LIBRARIES IN MEMORIAL BIBLE
HOUSE, CANBERRA - page 2 A
catalogue to this collection was published in 1967 to mark the 150th anniversary
of the meeting under Governor Macquarie’s direction that began the Bible Society
movement in Australia. The introduction to the catalogue notes that there
were at that time over 3000 volumes in the library, a third of them from Europe
and the Near East; the rest are mainly from the Middle East and Asia, Africa and
Oceania (including Australia), in that order, as well as some items from the Americas.

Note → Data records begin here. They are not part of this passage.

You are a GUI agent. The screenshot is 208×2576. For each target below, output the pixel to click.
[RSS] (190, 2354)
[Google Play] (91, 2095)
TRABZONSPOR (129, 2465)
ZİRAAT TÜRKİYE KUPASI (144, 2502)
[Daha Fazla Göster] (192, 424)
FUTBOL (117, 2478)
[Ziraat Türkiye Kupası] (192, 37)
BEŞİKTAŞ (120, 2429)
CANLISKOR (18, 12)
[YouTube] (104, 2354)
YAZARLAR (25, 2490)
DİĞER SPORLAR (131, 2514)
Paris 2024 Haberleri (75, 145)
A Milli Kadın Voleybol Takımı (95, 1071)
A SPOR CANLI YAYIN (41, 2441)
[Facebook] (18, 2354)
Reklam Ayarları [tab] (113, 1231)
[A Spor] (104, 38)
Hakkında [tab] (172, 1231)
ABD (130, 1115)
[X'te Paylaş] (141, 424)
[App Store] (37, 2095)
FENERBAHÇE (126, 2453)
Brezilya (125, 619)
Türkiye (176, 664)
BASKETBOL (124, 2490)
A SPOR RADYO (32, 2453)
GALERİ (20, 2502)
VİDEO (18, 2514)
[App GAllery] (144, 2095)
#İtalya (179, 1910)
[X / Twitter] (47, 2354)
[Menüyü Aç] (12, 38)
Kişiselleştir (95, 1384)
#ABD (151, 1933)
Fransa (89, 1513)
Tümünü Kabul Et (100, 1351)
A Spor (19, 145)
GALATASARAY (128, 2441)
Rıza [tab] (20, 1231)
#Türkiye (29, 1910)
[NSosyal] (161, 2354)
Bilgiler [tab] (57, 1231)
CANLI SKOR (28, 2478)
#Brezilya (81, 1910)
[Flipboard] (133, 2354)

This collection has now expanded to over 5000 Bibles, New or Old Testaments, single
books and other biblical materials in more than 700 languages, published over
six centuries. It contains both traditional translations and other items such
as New Reader materials, particularly in Aboriginal languages and in some of the
languages of Papua New Guinea.
The
oldest volume in this collection is a Latin Bible printed in Basel by Johann Froben in 1495. Other historic
editions include a Tyndale New Testament from 1551, a fourth edition of a Greek
New Testament published in 1545 with a preface by Philip Melanchthon ,
and a polyglot edition of 1602 in Hebrew, Greek, Latin and German. Other European
languages represented include Albanian (the library’s earliest edition was published
in 1827), Basque (1871), Breton (1886), French (1565), Hungaro-Slovenian (1848),
Romansch (1812) and Wend (1821), and several languages of the British
Isles including Manx,
Sussex and Braid Scots; there is also a volume in
Pitman Shorthand.
One particular treasure is a second printing
of the first edition of the 1611 "Authorised Version" in English [pictured]. Unlike
many modern editions of this landmark volume, this and subsequent editions of
the AV up until the late 18th or early 19th centuries included all the so-called
"deuterocanonical" ("second rule") or "apocryphal" ("hidden") materials---the
books and chapters which were found in the Greek text of the Septuagint, but not
in the Hebrew or Aramaic parts of the Old Testament now extant.
Among
the more notable of our materials in the languages of Asia is the second volume
of a Bengali Old Testament published in 1809 (one of our seven first editions
published in Serampore by William Carey and his colleagues); we also have a first
edition (1884) of the Gospel of Mark in Korean, translated by John Ross of the
Presbyterian Mission at Mukden. The collection is not limited to items from the
19th century and earlier. It includes, for example, a special 1937 presentation
copy of the Gospel of John in Sakata, a West African language which was the “thousandth
tongue” in which the Scriptures had been published.